For the most part, northern gardeners chuckle at being assigned climate zones, which are generalizations at best. It's like saying ice cream only comes in vanilla. In Fairbanks, for example, permafrost chills roots while leaves and flowers bask in 90-degree heat. Yet tenacious folks grow corn and dinner-plate dahlias, even if it means lining raised beds and containers with sheets of foam. And as days shorten, gardeners don't give in easily. Here are some tried-and-true tips to help carry your container plants through the winter, no matter what zone you're in:
One of the easiest ways to give containers winter protection is to simply move them into an unheated garage or shed, preferably where temperatures stay above freezing. Avoid storing potted plants in a heated room. To relocate them, use a hand truck or some other means (watch your back!). Check the soil from time to time to be sure it doesn't dry out completely; roots should be moist but not wet.
If you don’t have an unheated protected space, you can leave your containers outside. I'll admit, determining which plants will survive the winter is mostly a matter of trial and error. If you're not sure, slip the plant from its container in the fall, and plant it directly in the garden.

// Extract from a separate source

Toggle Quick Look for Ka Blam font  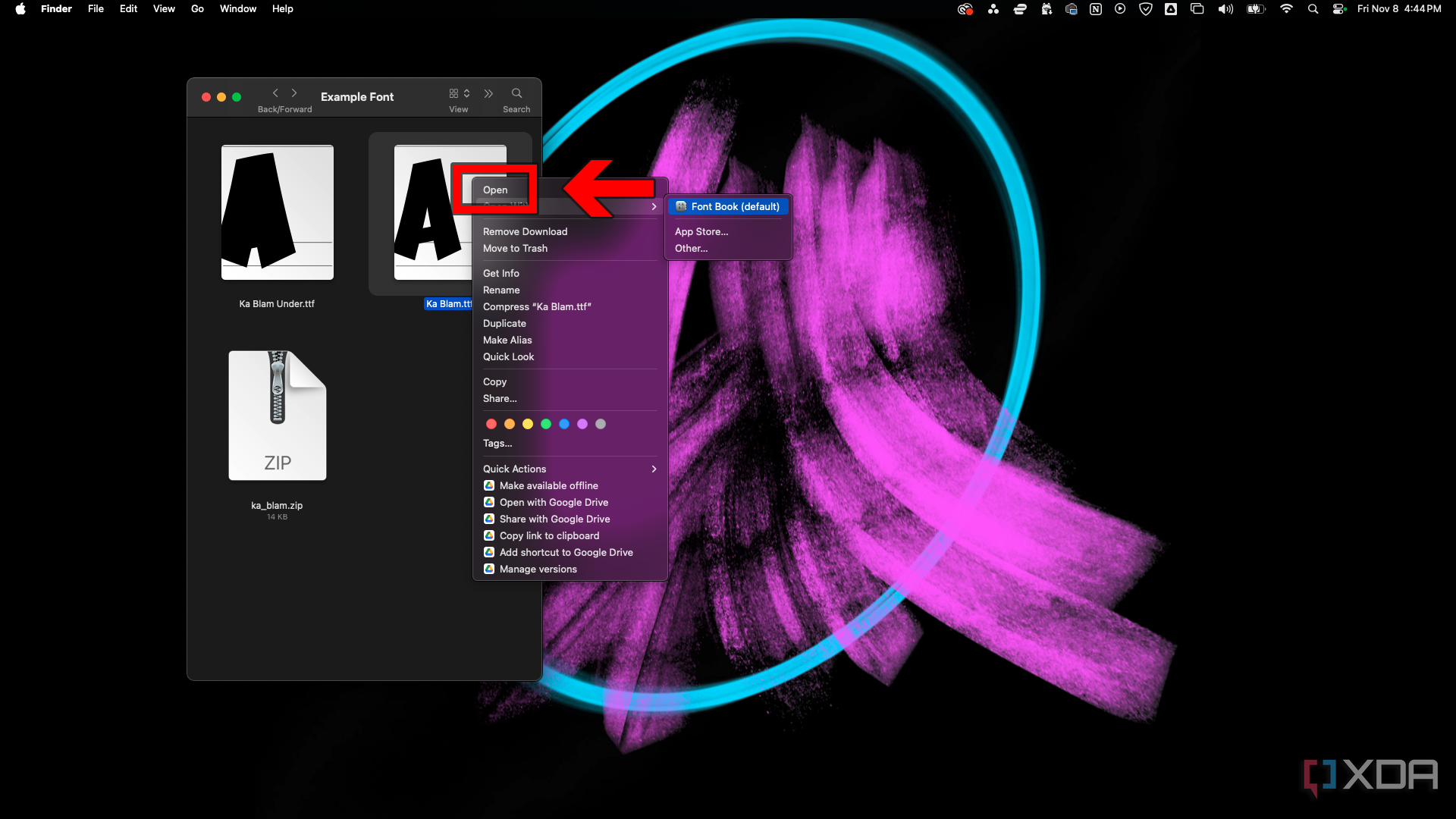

Rita Jo Shoultz, owner of Fritz Creek Gardens in Homer, Alaska, shaves a step. "With so many plants, I bury the whole thing, plant-plus-container, right up to the rim." She finds that hostas, pulmonarias, ajugas, hardy gingers, lamium and other woodland perennials survive winters quite nicely. If, however, you only bury the container halfway, fill in with loose soil or shredded leaves to help them retain moisture.
An evergreen solution
As plant tops wither and die back, Shoultz covers them with evergreen branches, her favorite way to protect plants from repeated freeze-thaw cycles. Lightweight evergreens not only allow light to enter, they permit air and moisture to circulate freely, which prevents crown rot.
Repeated freeze-thaw cycles are also hard on the pots themselves. Plastic becomes increasingly brittle, clay pots crack or shatter; even cement will break if small fissures get filled with water that swells into ice. Although foam containers offer good insulation, older, weathered ones can develop cracks and eventually split.
Plants need water to survive, but too much water in a cold climate can kill. As a general rule, water your plants only until the ground freezes. That said, water can collect and freeze on top of the soil, damaging plants. To prevent a skating rink from forming inside the rim, move your containers away from downspouts or tilt them on their side to allow water to drain off. As a final precaution, fill in excessive freeboard space with soil or mulch to within an inch of the rim.
Safety in numbers
Just as penguins huddle together for warmth, potted plants have a better chance of surviving when grouped together. Julie Riley, horticulture agent for the Cooperative Extension Service in Anchorage, prefers the group method, recommending that you "pack bags of leaves all the way around containers and on top if you can." Keep bags from blowing away by corralling them with chicken wire.
It's a wrap
Many household items can serve as blankets to protect containers from severe winter weather. Here are some ideas, presented from lightest to heaviest protection:
For extreme conditions, your best bet is to follow Paris fashions by dressing your containers in layers. (Layers are always in style.) If your winters are wet as well as cold, add a final layer of plastic on top of the insulation to keep it from getting soggy and heavy. As late winter melts into early spring, keep an eye on the temperature before pulling containers from the ground or removing wraps.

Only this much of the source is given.